**Given task**
State how many lines of the listing below contain the word "width". Give only the number.

**Material**

┌────────

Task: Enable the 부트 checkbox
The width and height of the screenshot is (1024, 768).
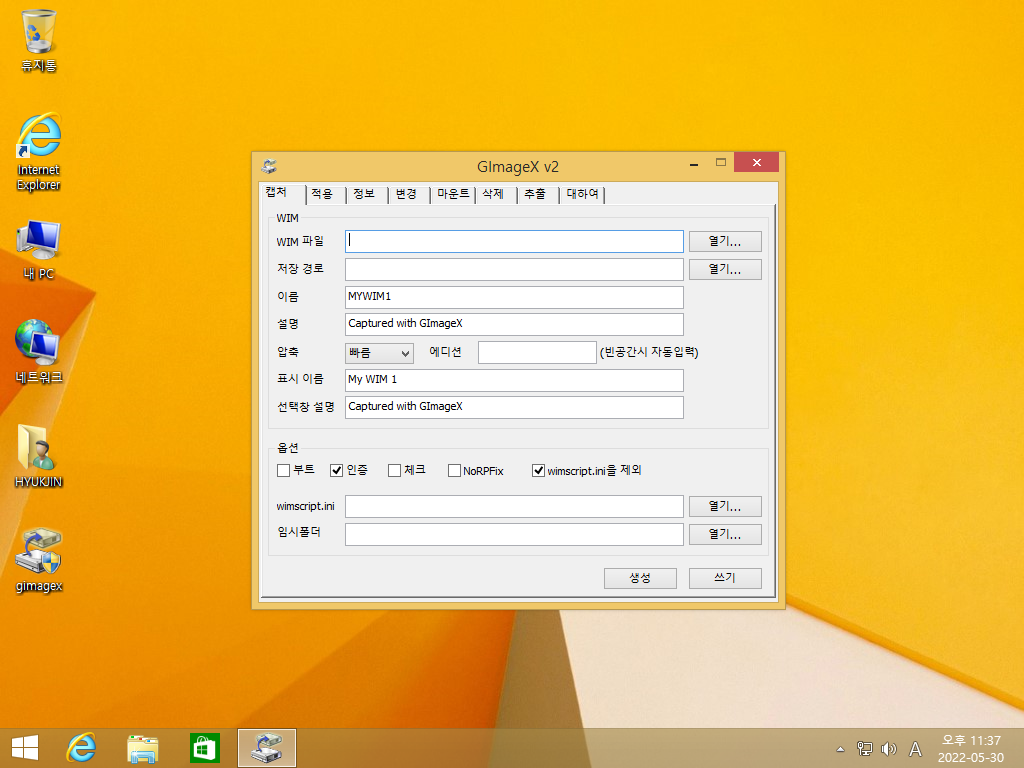Action: pos(283,470)
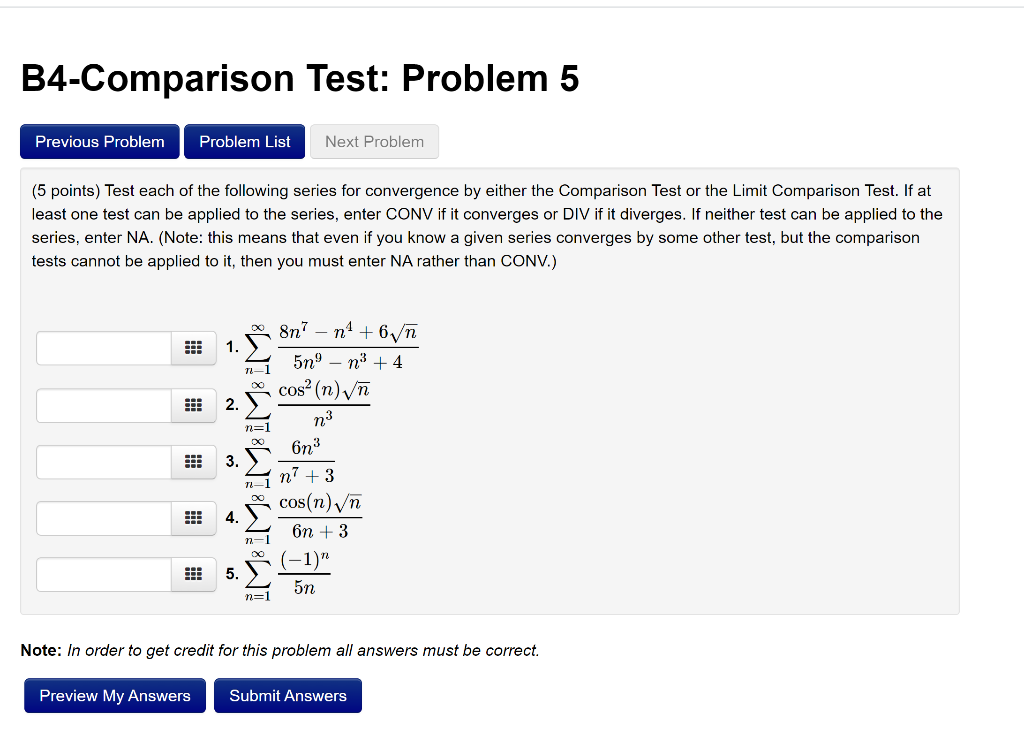Preview My Answers before submitting
The width and height of the screenshot is (1024, 729).
[114, 695]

└────────

**Answer to this task**
2